Problem requirements: Lay out the rows below as a numbered list with blank lines left out, starting at the line that contains "905x710 pixels." and stopping after the line that contains "point(286,138)". Leave the pictures out.

Provided data:
————————

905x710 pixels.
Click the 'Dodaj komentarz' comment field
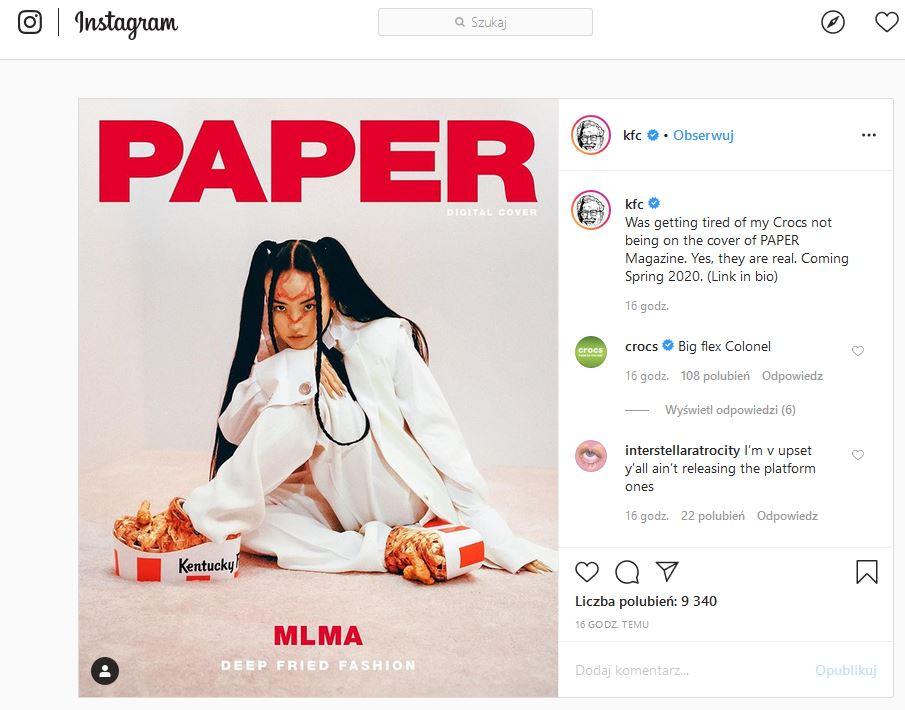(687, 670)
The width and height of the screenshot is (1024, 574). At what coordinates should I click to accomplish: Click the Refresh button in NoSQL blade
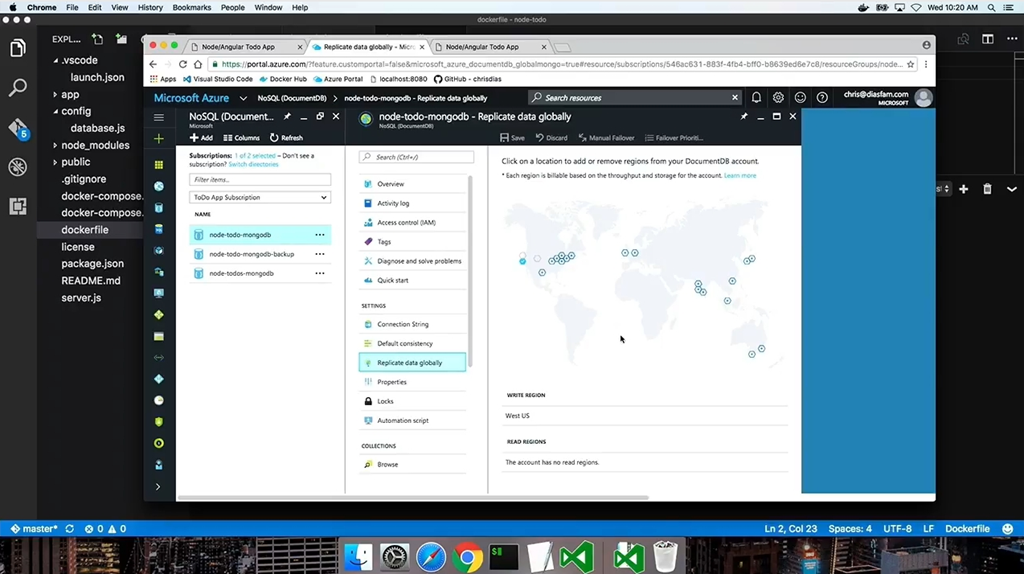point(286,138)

————————

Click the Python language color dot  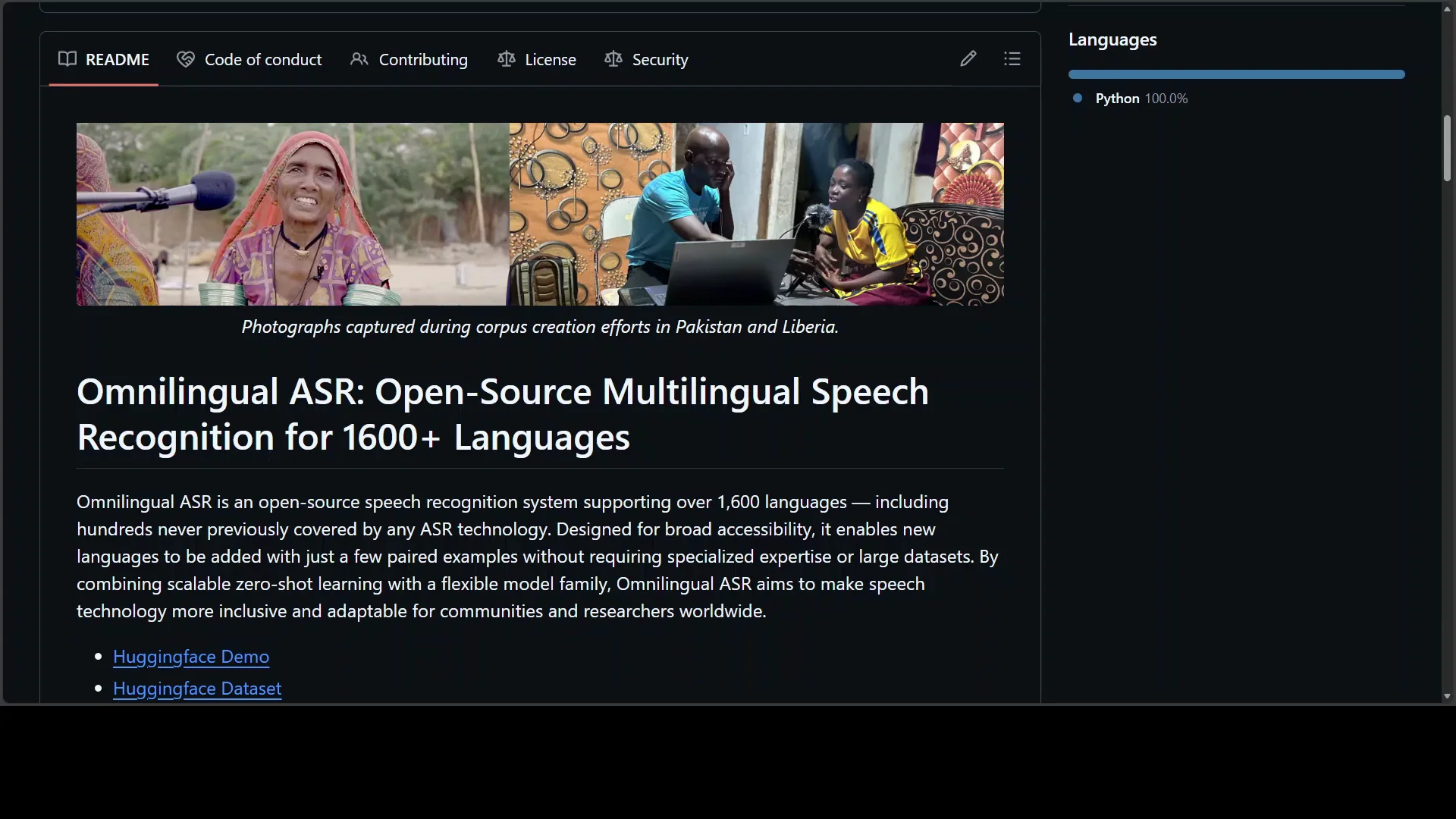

————————

Answer to this task:
1. 905x710 pixels.
2. Click the 'Dodaj komentarz' comment field
3. (687, 670)
4. The width and height of the screenshot is (1024, 574). At what coordinates should I click to accomplish: Click the Refresh button in NoSQL blade
5. point(286,138)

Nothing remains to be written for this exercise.